**The exercise**
Copy these lines exactly, starting at the line that contains "This screenshot has width=266, height=225." and ending at the last of the lines.

**Dataset excerpts**
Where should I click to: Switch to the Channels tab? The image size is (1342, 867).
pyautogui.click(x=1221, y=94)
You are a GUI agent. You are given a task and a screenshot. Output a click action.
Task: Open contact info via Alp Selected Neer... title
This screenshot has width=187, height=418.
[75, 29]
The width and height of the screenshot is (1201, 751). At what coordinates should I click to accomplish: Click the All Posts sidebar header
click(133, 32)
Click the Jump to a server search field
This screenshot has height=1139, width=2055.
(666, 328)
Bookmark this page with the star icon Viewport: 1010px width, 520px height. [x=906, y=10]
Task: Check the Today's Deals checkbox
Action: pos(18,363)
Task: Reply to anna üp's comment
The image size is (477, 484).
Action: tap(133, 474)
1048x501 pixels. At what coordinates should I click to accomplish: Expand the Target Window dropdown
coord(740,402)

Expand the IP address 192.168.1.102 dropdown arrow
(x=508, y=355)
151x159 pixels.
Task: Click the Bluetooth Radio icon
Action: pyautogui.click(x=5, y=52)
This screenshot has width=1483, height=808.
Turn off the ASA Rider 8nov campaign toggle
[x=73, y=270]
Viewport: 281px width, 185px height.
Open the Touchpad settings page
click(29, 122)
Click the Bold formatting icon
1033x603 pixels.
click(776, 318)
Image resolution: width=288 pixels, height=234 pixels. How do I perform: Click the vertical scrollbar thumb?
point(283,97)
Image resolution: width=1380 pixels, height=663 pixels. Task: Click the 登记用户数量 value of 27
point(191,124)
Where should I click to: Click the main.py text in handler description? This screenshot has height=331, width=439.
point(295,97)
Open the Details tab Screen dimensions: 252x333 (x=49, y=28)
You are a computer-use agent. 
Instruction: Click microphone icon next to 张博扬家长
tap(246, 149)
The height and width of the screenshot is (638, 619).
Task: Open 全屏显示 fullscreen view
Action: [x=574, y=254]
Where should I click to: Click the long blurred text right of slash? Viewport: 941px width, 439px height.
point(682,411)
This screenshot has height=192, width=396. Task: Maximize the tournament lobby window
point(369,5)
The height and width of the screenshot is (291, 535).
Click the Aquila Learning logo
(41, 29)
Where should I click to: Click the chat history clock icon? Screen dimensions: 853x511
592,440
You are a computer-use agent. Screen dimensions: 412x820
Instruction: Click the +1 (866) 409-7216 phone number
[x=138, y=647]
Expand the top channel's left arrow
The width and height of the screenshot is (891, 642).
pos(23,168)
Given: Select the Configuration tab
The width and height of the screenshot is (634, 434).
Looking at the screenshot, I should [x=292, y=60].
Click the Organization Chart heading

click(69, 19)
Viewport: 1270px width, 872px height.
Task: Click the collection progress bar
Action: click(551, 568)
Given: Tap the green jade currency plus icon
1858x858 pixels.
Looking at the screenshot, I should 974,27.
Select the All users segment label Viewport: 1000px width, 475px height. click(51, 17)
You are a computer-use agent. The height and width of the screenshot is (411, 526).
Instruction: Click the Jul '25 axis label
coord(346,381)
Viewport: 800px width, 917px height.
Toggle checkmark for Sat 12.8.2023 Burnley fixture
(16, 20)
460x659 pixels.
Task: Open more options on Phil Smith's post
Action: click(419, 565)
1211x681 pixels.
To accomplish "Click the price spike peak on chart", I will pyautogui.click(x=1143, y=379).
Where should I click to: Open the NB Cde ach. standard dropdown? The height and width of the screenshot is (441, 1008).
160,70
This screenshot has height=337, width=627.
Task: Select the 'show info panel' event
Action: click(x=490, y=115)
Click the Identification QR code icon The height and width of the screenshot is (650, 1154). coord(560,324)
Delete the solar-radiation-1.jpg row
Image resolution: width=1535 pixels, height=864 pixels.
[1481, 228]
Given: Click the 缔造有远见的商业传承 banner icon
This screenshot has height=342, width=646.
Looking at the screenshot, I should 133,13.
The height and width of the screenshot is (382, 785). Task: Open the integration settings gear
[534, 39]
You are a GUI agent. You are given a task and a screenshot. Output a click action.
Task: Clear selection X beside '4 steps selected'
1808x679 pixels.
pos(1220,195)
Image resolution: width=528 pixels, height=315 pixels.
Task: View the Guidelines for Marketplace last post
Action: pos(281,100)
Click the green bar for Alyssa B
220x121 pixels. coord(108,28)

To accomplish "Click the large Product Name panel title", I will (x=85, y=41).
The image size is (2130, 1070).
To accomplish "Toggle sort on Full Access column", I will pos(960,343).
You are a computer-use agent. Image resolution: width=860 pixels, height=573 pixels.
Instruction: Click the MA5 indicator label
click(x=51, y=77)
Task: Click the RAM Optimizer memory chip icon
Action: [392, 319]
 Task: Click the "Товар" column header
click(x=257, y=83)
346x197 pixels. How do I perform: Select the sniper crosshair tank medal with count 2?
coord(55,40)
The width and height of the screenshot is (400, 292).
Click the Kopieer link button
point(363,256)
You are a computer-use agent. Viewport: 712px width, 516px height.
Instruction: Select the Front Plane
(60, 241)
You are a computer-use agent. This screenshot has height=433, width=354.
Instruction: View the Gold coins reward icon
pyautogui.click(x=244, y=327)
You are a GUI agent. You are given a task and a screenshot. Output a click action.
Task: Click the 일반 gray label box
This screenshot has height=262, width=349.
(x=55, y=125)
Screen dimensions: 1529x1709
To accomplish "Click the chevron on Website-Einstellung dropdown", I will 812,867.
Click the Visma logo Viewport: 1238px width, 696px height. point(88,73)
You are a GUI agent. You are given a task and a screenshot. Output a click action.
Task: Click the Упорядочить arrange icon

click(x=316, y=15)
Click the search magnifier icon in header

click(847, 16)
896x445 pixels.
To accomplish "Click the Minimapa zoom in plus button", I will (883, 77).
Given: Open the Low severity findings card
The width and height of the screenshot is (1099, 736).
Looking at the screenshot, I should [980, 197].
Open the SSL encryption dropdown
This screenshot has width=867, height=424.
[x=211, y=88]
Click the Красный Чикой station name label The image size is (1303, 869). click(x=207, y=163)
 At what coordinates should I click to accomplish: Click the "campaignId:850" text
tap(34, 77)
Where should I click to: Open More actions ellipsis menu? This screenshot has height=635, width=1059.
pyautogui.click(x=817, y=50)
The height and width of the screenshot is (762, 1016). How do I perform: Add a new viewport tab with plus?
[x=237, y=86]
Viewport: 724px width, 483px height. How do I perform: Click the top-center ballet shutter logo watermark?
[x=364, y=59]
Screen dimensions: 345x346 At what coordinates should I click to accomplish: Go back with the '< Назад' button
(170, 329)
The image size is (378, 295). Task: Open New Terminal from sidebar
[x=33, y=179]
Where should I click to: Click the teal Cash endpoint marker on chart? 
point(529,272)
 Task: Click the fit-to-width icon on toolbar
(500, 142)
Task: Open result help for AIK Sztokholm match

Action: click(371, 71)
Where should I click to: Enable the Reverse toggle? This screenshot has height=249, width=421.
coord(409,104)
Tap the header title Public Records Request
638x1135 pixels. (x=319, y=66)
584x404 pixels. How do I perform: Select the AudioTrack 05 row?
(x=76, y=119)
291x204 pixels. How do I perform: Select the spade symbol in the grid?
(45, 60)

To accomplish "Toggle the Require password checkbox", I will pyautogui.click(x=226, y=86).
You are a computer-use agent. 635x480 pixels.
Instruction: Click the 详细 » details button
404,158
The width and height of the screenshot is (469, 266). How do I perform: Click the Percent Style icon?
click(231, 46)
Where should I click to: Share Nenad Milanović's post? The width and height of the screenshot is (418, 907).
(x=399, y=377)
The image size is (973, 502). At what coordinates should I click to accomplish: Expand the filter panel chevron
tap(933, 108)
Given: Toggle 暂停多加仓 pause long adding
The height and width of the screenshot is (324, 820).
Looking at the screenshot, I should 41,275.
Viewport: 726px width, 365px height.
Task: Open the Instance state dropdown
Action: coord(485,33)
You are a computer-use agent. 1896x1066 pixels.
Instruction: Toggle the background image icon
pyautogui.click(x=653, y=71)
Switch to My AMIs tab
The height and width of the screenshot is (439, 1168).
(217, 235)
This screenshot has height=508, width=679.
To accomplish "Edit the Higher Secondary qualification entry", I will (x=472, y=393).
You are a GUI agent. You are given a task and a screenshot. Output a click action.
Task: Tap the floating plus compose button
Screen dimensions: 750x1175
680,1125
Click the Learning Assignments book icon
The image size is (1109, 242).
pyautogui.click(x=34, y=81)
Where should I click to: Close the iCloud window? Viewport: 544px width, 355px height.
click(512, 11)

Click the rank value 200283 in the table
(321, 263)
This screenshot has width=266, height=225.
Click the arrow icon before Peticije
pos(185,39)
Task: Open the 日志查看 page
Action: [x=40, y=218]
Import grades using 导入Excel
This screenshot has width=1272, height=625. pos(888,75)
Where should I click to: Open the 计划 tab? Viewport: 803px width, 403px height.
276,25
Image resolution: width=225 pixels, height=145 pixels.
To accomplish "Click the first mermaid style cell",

**Solution below**
This screenshot has width=266, height=225.
Click the arrow icon before Peticije
pos(185,39)
Task: Open the 日志查看 page
Action: [x=40, y=218]
Import grades using 导入Excel
This screenshot has width=1272, height=625. pos(888,75)
Where should I click to: Open the 计划 tab? Viewport: 803px width, 403px height.
276,25
Image resolution: width=225 pixels, height=145 pixels.
To accomplish "Click the first mermaid style cell",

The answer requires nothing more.